'You’re just not good enough': Mental Health and Work

Wednesday 10 October 2018

Emma HToday is World Mental Health Day and the theme this year is young people and mental health in a changing world. For many young people, figuring out what you’re good at, what you want to do, how to find a job and even being in work can take its toll on our mental health. Young Women’s Trust’s annual survey found that 52% of young women said work has had a negative effect on their mental health and 31% said that their mental health has affected their ability to find work. 

I would say that, despite the occasional workplace breakdown, my mental health is far better when I’m in work than when I’m out of it. Job hunting while depressed (or, indeed, suffering from any form of mental illness) sucks, to put it bluntly.  

I’ve seen a statistic thrown around that men apply for job postings when they believe that at least 60% of the criteria applies to them yet women are unlikely to apply unless they feel they are 100% quailfied. I can relate. At times it feels as though I talk myself out of applying for jobs even if I fit 99% of the criteria. Recently, a job arose in a nearby vegan cafe. It would be a great place for me to work and allow me to interact with endless amounts of customer’s dogs. Even though I have tons of experience in customer service, including food service and Christmas shoppers, I chose not to apply as I don’t know how to use a coffee machine. My boyfriend assured me that this wasn’t a big deal but I was convinced that I wasn’t good enough and would simply be wasting the manager’s time by applying.

Given that I genuinely enjoy customer service, I go back and forth on the idea of working in a call centre, however, I‘ve talked myself out of this more times that I can count by deciding that my accent is too difficult to understand and that I would annoy people who phoned me. 

That’s more or less what it comes down to - believing I’m good enough. For anything. Looking through job sites and finding ways in which I am lacking often leads to a downward spiral about things I “should have” achieved by now and being almost positive that I’ll never progress far from where I am now. 

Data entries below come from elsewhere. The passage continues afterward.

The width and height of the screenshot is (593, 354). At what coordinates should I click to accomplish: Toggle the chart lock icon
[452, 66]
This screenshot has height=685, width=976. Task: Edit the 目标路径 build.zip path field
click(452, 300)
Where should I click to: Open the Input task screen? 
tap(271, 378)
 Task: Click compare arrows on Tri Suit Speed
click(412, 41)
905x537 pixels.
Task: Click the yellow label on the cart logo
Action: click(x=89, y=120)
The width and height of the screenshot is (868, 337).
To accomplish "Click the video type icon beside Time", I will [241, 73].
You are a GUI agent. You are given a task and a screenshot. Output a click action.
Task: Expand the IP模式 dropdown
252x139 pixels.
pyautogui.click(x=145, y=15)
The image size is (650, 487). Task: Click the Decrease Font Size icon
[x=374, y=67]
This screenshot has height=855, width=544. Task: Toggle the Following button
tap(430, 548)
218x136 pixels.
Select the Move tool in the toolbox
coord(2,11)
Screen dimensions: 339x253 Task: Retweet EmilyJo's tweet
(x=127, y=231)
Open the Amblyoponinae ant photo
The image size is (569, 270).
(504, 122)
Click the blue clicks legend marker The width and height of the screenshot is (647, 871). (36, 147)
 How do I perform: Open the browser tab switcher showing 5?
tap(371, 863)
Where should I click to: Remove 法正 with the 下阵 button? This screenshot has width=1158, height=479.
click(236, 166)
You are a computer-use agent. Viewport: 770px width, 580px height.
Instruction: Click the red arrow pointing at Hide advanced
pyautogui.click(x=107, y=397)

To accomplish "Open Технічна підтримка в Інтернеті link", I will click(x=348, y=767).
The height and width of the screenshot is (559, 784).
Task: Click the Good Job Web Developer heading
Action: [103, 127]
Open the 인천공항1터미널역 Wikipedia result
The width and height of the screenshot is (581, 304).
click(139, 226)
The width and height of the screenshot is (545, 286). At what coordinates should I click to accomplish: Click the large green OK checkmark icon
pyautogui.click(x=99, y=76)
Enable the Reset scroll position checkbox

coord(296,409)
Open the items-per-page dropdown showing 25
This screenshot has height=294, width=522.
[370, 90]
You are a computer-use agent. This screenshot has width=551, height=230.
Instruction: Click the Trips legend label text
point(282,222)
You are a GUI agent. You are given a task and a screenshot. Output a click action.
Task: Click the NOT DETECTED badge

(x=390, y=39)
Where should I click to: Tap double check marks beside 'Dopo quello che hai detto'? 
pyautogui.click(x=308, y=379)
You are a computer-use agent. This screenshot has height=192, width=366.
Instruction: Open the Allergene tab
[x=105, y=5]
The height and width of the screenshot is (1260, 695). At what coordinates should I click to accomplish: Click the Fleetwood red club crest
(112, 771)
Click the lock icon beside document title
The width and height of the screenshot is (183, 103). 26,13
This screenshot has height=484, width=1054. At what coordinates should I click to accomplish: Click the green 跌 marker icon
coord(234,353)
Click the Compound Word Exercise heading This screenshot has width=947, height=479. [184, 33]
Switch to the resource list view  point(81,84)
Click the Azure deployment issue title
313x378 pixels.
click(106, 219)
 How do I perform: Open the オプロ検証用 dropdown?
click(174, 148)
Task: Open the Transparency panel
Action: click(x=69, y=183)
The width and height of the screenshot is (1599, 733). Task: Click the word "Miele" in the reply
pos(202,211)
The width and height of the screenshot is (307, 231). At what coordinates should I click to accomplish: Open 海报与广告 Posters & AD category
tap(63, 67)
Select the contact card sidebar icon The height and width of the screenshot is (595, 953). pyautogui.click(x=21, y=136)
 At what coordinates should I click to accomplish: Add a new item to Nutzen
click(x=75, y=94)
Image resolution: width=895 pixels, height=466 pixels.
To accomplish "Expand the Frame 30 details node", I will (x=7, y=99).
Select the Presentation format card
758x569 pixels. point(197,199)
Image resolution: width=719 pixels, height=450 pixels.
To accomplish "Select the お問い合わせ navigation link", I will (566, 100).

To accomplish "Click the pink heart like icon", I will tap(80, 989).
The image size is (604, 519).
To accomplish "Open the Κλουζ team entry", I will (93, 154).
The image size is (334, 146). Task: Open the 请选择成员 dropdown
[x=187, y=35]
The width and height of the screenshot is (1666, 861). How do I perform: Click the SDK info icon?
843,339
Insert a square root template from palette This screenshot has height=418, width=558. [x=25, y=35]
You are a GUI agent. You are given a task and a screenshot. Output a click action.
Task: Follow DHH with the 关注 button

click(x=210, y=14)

Another dreadful tenant of job seeking is claiming job seekers allowance, where you’re made to feel - somehow - even more worthless for your inability to get a job like a normal person. The quota of completed job applications you must parade each week allows for no consideration of the dark thoughts that a harmless “why are you right for this role?” can cause. Because, after all, all I seem to tell myself is “you’re not. You’re not right for any of these roles, because you’re not good enough, and you never will be, and your existence is meaningless, and it’s probably better for everyone if you just close the tab on job hunting for another day.” The jobcentre fails to understand that so many young people feel this way and that there’s a lot more getting in the way of us finding work than they seem to realise.

This World Mental Health Day, I’m joining Young Women’s Trust in calling for better and more holistic employment support for young people.